• _TASK_
Echo the items below verbatim, starting at the line with "Task: Click the refresh gateway list icon" and continuing through the final line of the items, both ends included. Output only those lines.

• _MATERIAL_
+--
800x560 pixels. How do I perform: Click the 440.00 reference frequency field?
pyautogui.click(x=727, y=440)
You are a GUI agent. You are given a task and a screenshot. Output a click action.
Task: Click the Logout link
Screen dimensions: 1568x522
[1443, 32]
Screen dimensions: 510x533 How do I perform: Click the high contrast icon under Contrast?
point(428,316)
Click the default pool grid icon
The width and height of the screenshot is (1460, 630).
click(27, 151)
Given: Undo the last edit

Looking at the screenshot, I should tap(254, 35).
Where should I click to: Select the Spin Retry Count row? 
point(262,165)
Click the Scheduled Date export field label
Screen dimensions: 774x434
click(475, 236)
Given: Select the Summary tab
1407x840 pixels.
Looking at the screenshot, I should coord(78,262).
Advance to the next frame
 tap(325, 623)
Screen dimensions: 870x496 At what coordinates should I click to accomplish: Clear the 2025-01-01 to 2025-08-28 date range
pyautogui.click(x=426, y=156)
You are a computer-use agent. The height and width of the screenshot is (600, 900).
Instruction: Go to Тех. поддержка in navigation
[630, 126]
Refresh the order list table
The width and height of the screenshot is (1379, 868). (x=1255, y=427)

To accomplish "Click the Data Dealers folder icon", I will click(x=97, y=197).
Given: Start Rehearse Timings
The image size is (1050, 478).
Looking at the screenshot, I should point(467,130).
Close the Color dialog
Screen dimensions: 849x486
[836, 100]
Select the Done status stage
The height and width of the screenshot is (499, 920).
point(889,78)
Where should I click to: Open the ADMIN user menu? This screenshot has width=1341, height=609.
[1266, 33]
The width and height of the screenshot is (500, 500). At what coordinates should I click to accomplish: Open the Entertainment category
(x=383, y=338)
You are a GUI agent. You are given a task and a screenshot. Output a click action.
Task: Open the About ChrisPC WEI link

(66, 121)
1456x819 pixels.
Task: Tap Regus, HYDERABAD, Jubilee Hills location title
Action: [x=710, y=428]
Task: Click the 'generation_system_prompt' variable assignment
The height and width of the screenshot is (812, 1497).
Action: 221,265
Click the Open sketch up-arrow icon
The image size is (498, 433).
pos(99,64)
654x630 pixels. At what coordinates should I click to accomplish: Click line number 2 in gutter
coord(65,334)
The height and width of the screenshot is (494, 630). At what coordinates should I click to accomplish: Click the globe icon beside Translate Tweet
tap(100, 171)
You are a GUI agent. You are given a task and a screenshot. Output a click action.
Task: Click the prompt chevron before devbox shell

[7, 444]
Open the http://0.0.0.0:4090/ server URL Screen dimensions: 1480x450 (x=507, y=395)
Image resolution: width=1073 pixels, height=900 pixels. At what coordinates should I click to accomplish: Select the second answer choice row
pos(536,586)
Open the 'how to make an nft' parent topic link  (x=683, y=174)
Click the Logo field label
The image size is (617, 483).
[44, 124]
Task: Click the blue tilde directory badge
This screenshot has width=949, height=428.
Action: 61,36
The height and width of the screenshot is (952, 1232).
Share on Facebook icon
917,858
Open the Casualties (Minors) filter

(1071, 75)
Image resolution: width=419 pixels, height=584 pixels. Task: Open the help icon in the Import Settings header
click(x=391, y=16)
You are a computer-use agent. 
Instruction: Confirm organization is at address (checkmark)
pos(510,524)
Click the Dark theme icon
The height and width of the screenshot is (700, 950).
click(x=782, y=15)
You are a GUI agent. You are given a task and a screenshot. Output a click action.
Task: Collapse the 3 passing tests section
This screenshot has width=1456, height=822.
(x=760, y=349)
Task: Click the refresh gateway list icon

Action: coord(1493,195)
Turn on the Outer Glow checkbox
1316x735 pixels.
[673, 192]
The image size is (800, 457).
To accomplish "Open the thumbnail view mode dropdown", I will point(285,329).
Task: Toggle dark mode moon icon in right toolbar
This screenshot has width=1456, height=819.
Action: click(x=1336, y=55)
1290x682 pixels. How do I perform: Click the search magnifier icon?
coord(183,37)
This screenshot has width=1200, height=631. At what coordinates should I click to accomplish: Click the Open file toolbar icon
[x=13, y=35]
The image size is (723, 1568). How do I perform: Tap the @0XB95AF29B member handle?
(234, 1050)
+--
• _ANSWER IN FULL_
Task: Click the refresh gateway list icon

Action: coord(1493,195)
Turn on the Outer Glow checkbox
1316x735 pixels.
[673, 192]
The image size is (800, 457).
To accomplish "Open the thumbnail view mode dropdown", I will point(285,329).
Task: Toggle dark mode moon icon in right toolbar
This screenshot has width=1456, height=819.
Action: click(x=1336, y=55)
1290x682 pixels. How do I perform: Click the search magnifier icon?
coord(183,37)
This screenshot has width=1200, height=631. At what coordinates should I click to accomplish: Click the Open file toolbar icon
[x=13, y=35]
The image size is (723, 1568). How do I perform: Tap the @0XB95AF29B member handle?
(234, 1050)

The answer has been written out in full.